We actually have a team in D.C. right by the White House… they provided a lot of perspective that I did not understand from the government's perspective on what we should be doing and how we should be doing it. The more we partner with them, the better off we’ll be in terms of being on the forefront, but I’m asking for that legislation: Give me it, let us be the poster child of what’s to happen.
You’ve spoken about creating an in-flight “living room experience.” When it comes to media, is there a meaningful distinction between endemic and non-endemic advertisers?
Honestly, there’s not. Even besides the living room experience, we’re building these profiles based on intelligence and insights we extract from 110 million travelers and 40 million MileagePlus folks. You are who you are, whether you fly to a destination or come home.
I think it’s more about that personalization, where it becomes complimentary, not creepy: “Welcome to the United lounge. Did you get that rash checked out?” No! We know you’re a foodie or we know you’re a Mets fan, whatever the case is.
Netflix does the best job of it: “Here’s what we think you’d like based on what you’ve watched.” Well, I have many more signals, not just what you watched, but what you bought, how you acted, where you stayed. How about I put that in front of you? It’s that immersion and personalization of the journey, because travel’s a hassle when it comes down to it. How can I take the hassle out of that? How can I make it a little bit easier?
With increasing fragmentation in the media network space, what’s your pitch to advertisers?
There has to be some cleaning up of this industry. It is way too fragmented, marketers have way too many choices and everyone [says they’ve] got the best data in the world.
If we can prove our value, and we can prove it in such a manner that it checks off multiple boxes, not just I checked off my commerce media box, but rather, I’m able to, on a true omnichannel basis, see, track and measure the experience — that’s valuable.

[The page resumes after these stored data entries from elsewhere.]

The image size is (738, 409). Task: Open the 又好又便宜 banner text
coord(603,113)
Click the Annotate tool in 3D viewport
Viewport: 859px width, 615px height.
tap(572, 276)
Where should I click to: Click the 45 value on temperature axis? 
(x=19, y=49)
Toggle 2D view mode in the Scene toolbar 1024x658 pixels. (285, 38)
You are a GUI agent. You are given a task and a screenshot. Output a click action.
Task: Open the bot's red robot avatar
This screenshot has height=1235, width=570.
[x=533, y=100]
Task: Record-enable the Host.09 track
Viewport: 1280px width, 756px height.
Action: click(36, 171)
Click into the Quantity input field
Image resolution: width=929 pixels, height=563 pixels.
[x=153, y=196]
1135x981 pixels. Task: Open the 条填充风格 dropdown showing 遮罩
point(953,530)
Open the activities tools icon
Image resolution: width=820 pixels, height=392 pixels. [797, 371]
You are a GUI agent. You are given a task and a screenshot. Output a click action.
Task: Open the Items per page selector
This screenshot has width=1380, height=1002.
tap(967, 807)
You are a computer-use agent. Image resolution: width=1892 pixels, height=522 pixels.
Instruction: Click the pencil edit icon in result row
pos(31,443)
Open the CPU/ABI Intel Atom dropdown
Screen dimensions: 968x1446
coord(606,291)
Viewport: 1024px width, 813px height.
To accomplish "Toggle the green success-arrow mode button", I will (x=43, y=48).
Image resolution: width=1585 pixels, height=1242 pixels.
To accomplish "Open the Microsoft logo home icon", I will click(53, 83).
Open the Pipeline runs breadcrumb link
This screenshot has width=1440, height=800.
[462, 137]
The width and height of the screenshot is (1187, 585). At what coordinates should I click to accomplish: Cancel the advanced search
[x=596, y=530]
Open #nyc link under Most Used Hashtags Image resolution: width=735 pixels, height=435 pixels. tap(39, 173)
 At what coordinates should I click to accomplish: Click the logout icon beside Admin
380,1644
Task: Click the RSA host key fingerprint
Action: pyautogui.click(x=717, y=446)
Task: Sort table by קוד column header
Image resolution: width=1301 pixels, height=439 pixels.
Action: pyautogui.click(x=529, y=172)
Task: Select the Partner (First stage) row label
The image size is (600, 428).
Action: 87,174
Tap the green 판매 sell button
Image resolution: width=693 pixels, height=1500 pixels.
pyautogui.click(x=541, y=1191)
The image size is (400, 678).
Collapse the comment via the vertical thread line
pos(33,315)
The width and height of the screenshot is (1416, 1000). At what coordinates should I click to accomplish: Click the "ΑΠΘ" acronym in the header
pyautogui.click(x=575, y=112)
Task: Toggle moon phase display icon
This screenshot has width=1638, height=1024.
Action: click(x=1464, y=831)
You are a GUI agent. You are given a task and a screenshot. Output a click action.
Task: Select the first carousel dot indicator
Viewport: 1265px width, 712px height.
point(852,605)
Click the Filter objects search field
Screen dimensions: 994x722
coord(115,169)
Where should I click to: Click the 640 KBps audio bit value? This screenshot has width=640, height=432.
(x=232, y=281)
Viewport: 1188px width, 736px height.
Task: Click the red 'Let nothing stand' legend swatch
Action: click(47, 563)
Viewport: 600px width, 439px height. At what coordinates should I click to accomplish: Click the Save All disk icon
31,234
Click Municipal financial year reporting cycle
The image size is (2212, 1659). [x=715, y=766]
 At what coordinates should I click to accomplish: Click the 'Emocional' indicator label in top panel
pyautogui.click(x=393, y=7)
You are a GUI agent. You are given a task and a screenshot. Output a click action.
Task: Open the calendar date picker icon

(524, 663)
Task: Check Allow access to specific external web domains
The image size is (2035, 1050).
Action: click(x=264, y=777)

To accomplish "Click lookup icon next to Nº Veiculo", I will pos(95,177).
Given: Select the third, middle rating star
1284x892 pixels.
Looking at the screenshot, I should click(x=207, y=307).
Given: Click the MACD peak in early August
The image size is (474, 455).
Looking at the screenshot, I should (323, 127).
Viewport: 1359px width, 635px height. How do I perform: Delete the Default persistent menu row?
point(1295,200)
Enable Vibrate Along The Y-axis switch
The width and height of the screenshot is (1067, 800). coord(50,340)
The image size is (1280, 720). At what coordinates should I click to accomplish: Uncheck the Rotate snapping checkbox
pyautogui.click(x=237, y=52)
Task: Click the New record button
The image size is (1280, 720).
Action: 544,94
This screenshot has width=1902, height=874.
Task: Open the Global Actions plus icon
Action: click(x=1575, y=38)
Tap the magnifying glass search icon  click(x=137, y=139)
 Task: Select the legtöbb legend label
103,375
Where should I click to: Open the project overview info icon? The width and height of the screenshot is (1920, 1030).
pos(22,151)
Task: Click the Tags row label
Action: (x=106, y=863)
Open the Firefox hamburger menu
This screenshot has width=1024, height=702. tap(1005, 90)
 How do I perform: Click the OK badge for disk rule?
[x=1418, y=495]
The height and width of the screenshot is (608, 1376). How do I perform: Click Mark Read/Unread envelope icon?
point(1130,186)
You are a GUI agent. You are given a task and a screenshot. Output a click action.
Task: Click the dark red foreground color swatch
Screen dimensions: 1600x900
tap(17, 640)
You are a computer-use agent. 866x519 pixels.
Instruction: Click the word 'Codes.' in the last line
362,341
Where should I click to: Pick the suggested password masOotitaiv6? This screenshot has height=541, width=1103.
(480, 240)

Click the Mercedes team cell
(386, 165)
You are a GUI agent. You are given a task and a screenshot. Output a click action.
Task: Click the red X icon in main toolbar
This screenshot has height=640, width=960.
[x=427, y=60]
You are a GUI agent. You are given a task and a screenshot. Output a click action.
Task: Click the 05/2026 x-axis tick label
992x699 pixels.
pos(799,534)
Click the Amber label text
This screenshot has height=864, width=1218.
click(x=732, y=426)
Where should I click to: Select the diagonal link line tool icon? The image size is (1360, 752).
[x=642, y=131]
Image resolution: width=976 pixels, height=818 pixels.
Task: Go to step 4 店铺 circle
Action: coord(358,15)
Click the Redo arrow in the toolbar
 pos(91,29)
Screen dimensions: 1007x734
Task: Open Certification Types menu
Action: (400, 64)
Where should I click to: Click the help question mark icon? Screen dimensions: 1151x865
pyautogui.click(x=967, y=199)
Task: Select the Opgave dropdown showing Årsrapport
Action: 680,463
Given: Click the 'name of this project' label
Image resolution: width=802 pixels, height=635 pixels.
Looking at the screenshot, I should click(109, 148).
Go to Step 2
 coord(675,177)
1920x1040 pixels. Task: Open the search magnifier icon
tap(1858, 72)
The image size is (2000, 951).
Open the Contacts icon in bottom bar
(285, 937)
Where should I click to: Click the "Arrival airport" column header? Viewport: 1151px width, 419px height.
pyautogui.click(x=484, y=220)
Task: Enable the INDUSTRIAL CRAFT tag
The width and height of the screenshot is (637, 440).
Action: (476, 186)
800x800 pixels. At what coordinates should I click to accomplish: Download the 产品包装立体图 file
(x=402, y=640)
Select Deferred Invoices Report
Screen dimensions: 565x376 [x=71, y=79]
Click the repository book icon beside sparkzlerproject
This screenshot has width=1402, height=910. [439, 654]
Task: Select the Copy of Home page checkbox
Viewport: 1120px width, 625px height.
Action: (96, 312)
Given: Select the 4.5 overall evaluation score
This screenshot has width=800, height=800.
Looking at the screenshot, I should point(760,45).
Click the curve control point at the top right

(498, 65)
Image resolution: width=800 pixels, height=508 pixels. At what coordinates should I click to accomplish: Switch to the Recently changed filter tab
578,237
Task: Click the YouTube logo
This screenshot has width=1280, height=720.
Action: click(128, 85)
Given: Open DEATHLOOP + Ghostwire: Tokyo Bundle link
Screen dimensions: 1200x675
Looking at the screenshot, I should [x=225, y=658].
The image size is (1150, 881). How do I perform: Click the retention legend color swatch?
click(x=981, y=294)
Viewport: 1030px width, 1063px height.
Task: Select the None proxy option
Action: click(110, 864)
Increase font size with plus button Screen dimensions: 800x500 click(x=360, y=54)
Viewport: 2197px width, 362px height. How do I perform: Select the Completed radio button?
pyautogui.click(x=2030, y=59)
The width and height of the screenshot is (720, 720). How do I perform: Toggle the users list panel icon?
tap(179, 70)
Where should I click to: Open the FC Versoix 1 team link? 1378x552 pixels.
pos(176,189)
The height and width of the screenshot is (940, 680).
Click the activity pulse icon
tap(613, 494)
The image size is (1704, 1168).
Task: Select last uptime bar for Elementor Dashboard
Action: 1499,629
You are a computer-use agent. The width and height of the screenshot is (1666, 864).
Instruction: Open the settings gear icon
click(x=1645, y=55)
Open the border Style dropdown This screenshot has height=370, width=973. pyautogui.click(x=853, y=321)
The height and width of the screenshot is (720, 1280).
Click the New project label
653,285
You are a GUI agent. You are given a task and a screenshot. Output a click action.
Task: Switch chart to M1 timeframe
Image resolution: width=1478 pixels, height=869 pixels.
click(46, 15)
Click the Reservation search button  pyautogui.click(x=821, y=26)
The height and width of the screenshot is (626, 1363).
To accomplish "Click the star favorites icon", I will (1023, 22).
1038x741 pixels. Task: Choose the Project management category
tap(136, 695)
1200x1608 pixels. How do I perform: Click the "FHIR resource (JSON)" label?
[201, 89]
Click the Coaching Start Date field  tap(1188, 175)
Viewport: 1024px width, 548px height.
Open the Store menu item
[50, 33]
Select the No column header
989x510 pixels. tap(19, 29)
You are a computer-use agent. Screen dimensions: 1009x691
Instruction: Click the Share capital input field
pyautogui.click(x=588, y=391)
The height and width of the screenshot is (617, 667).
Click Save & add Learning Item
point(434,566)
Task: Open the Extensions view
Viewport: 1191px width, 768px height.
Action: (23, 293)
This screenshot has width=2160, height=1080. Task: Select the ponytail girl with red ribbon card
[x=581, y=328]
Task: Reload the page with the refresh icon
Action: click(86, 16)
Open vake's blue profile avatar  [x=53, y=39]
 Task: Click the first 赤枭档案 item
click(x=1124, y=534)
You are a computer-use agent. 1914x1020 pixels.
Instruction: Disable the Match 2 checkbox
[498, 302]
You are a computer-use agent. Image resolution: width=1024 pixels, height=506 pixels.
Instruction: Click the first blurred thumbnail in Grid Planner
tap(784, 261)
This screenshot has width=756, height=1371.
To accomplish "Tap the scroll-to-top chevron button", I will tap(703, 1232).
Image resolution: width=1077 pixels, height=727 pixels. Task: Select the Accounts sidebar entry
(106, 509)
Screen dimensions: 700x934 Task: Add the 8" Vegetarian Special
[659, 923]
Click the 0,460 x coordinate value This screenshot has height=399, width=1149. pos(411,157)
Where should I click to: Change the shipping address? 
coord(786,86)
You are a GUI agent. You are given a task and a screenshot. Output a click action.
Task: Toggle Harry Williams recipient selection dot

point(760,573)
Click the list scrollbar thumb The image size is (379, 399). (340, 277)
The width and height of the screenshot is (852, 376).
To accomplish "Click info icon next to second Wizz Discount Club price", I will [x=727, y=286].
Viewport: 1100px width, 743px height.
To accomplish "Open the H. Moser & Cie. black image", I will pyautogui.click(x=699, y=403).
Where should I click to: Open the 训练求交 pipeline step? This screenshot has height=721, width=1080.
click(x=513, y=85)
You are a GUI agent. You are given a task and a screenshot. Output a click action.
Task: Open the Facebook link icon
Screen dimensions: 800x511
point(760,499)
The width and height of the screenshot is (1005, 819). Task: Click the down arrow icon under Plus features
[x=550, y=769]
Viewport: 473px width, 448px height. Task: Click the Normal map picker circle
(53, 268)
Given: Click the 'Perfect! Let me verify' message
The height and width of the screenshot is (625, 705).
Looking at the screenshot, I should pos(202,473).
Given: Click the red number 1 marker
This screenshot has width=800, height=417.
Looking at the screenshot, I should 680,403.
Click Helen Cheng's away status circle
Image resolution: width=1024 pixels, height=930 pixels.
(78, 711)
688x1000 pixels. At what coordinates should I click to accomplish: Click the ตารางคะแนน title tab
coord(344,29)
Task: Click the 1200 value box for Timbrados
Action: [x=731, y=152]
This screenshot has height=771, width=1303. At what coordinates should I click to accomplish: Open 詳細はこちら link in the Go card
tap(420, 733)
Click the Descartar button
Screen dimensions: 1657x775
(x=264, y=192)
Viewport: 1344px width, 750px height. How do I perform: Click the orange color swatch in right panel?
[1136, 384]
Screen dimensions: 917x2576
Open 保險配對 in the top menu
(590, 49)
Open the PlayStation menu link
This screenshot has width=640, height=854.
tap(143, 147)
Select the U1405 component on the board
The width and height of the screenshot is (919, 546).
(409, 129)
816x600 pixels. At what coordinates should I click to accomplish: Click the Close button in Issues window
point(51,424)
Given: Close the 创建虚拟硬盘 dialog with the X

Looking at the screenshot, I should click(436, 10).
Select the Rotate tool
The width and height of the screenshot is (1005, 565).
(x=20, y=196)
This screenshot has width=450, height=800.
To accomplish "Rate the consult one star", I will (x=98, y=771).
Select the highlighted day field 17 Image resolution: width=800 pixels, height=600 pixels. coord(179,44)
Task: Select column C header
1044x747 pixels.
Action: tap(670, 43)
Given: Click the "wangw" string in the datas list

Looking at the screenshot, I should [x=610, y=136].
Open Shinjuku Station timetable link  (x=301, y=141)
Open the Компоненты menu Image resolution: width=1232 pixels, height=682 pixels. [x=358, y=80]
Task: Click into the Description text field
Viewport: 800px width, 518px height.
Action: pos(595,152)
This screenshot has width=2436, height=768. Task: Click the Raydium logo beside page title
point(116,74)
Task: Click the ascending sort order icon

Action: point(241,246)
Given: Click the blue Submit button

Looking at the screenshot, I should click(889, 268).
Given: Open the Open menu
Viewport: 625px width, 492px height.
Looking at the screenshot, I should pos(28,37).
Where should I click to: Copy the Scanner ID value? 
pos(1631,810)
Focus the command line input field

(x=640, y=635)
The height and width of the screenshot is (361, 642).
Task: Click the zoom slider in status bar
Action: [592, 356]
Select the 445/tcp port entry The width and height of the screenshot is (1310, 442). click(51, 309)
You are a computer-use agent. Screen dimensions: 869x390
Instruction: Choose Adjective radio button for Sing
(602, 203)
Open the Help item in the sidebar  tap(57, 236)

We’re doing what no one’s done before, the first airline to market. If a brand comes back and says, “That really worked” — and we’re getting that, we have the renewals from our launch partners — it’s just a matter of the virility of success being true, especially within an agency. One buyer or planner finds out, and like that “Brady Bunch” screen, it goes from like eight to 18 [people]. I think that’s going to be the impact, but we have to get it right at the very start. You only get one test sometimes.
How will the convergence of commerce media and connected TV play out in Kinective?
[We have] a shoppable experience today on our screens — it’s not really true CTV, because it’s not being loaded in real time — but you can buy concert tickets on your routes to Vegas. You can purchase or get information about Macallan or Bottega Veneta.
[Ad-supported video on demand] is gonna be far more attractive to us, but the data in itself, coupled with the media, allows you to hit that branding message and that shoppable transaction message, whether it’s click the screen [or not].
I think it’s more just focused on the individual. Where do they spend their time? Where are they watching? Are they streaming? Are they on an app? Whatever the case is, how do we complement the experience? That’s the consumer side.
The marketer side is yet another platform to measure that we can’t measure today. I’m sure there’s six panels today on CTV measurement and lack thereof. That needs to be solved. I’d like to be one of the first that brings that omnichannel measurement solution into play.
There’s not a silver bullet. There’s a number of brands that have multiple partners, one of them has 12. That’s a lot of contracts. It’s not easy.
Are the trade bodies and industry groups helping on that?
The IAB is doing their best to get there, and I want to be part of the solution. It’s easy for me to sit here and complain, but at the end of the day, I really want to drive to some type of answer, and I’m not sure what it is yet. Let’s work together to test and figure out how to distill all the information into one means, and if you have uniformity in terms of standards, metrics, whatever else, that makes it a lot easier.